From: http://www.app.com/news/app/story/0,2110,434793,00.html

Profile: Money can be made in savings bonds

Published in the Asbury Park Press 8/19/01

By DAVID P. WILLIS
BUSINESS WRITER

Jack Quinn got a surprise about eight years ago when he checked out some U.S. Savings Bonds he found in a tin. His local bank told him how much they were worth. But they didn't know the interest rate or how long interest would accrue. Over time, he and his son, Jay, went to about 125 banks. "I got a lot of 'I don't knows,' " Quinn said. About one-third didn't have correct information about the values either, he added. From that experience came U.S. Savings Bond Consultant, a Wall-based business that helps people track the value of savings bonds and supplies information about them. Fifty-five million Americans own more than $187 billion in U.S. Savings Bonds, which are Treasury securities. About $7.5 billion-worth of them have stopped earning interest.

Many people don't have information about the bonds they own. "It is confusing," said Quinn, who is chief operating officer of the business. "There are people with literally hundreds of thousands of savings bonds and they don't know the first thing about them." Quinn knows what it's like. After his experience with the banks, he started his quest for government publications and information about savings bonds.

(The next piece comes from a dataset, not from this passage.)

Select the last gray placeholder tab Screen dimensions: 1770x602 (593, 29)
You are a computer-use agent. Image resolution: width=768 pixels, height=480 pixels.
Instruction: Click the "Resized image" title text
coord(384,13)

He realized there was a business opportunity. "I had to take that information and distill it," Quinn said. "It was a very lengthy and painstaking process."

Quinn learned the ins and outs of savings bonds, a field with rules and changes. For instance, a bond purchased in November 1965 will earn interest for 40 years. A bond purchased a month later would earn interest for just 30 years. "It is easy to buy," Quinn said. "It is one of the most difficult things to understand because the rules don't stand still."

The details suited Quinn, a software programmer and systems analyst. Quinn had founded Union Information Services in 1973, a company that designs and develops financial software for labor unions nationwide. U.S. Savings Bond Consultant became a subsidiary. In 1995, Quinn released software designed to, among other things, calculate current values and list current interest rates and total interest earned. Quinn hoped to market it to banks. But that didn't work out. He called on banks, sent letters and gave demonstrations. Bureaucracy made it impossible, Quinn said. "Bottom line, I never made a sale to a bank," Quinn said.

So instead, he started targeting the consumer market, contacting personal finance publications, computer magazines and financial planners. Quinn realized he had a good concept after the software was featured in a 1996 article in Modern Maturity magazine, the official magazine of the AARP. "That made believers out of us," Quinn said. "The response from that article was so huge, we had thousands of people calling us." The company also started to offer a service for people who didn't have a computer. Customers could telephone the company, provide them with information, and get a report on their savings bonds in the mail.

In 1997, Quinn upgraded his software, called Bond Manager, and gave people the ability to create a database of their bonds. The earlier version only allowed users to get information on one bond at a time. "Now it was no longer tedious for them," Quinn said. People purchased upgrades every year containing updated rates and government formula changes.

That year, he also started a Web site at www.savingsbonds.com as an information source about bonds, including government forms and tips on how to buy and sell bonds. Software users were able to download program changes and new forms online, saving the company money.

"We felt it was another avenue for selling our software," Quinn said. "Everyone and their brother was going to the Internet." Quinn started to move away from his union business to concentrate more on savings bonds. Earlier this year, the company created The Bond Guru, which allows users to manage their bonds on the Internet, for $11.95 a year. In the last six months, about 400 people have signed up for the Guru, Quinn said. And thousands have come to the Web site, many signing up for a trial period.

The company, which has seven full-time employees, is profitable, Quinn said. Sales for the savings bond portion of the business have grown to replace and overtake revenues from the labor union business, which is being phased out, he said. Quinn sees growth potential for the Internet. Banks don't offer information about savings bonds. They are sending people to the company's Web site for information on their bonds, he said. And people now have access to the latest figures and rate changes without having to download new charts, Quinn said.

"We change our program so people are always operating with the more recent version" online, Quinn said. "In the long run, it will be much less expensive to our clients as well as ourselves." Now the company is looking to partner with financial services companies or brokerage firms to help people reposition their savings bonds investments.

 People say "I have these bonds, what should I do with them?" said Jackie Brahney, marketing director. "You don't stick them in a drawer anymore," she said. "You should be managing your bonds."